# WHAT YOU WILL DO
a – Duplicate everything in the hockey passage from "Coetzee broke Russian" down to "Ireland, in 2011.".
b – In the hockey passage, which team was Coetzee playing against when she broke the world scoring record?
c – Resume the passage about Coetzee's hockey career, picking up after its final sentence.

# TEXT EXTRACT
===

The 35-year-old South African hockey icon has ended with an astonishing 282 goals in 287 Test matches.

Probably the most amazing statistic in Coetzee’s glittering career is that her tremendous tally of goals was achieved despite her having retired from the game for five years at the age of 27 when she was at the peak of her powers.

Coetzee has always played the game for the enjoyment and has said that she was burnt out to a degree from the goalscoring pressure and expectations.

Coetzee broke Russian Natella Krasnikova’s world record of 220 goals with a first-half hat-trick that fittingly consisted of every method of scoring in hockey – a field goal, a penalty stroke and a penalty corner – against the United States at the Champions Challenge tournament in Dublin, Ireland, in 2011.

The Johannesburg-based Coetzee first retired in 2005 having scored 189 goals in 191 Test matches.

===

# DATASET EXTRACT
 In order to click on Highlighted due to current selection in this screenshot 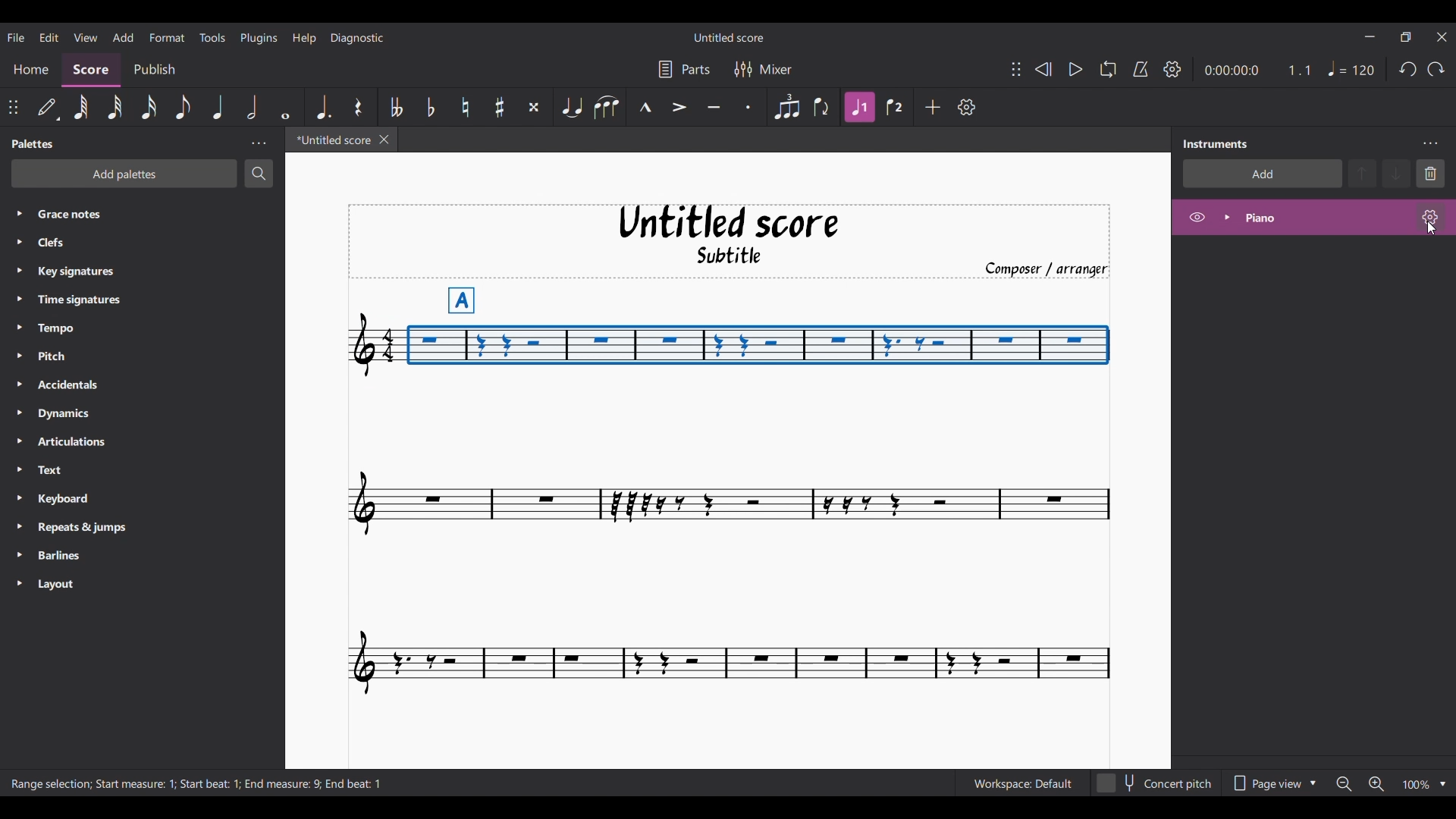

===

# EXPECTED OUTPUTS
a –
Coetzee broke Russian Natella Krasnikova’s world record of 220 goals with a first-half hat-trick that fittingly consisted of every method of scoring in hockey – a field goal, a penalty stroke and a penalty corner – against the United States at the Champions Challenge tournament in Dublin, Ireland, in 2011.

b – The United States.

c –
With SA head coach Giles Bonnet newly installed in the hotseat, sharp-shooter Coetzee returned five years later at Hockey World Cup 2010 in Rosario, Argentina, and carried on from where she left off, adding 93 more goals in just 96 Test matches.

The modest Coetzee was never one to be impressed by records, especially her own goal tally, and always emphasised that it was the team that counted.

South Africa beat Japan 2-0 yesterday to finish ninth at Hockey World Cup 2014 in the splendid Kyocera Stadium here, and while Coetzee said that a thousand flashbacks were going through her mind during the playing of the national anthems, she knew she had a job to do.

Playing in the unfamiliar position of right-half in this tournament – as a late replacement for the desperately unlucky double Olympian Lenise Marais – Coetzee has as a result had less goal-scoring oppor- tunities, but two successful strikes from her six World Cup matches would not have been a bad return for most goal-scorers.

Bloemfontein-born Coetzee tweeted her retirement announcement on the bus to the stadium, just an hour ahead of yesterday’s match.

Her team-mates had no idea that they would be a part of this milestone.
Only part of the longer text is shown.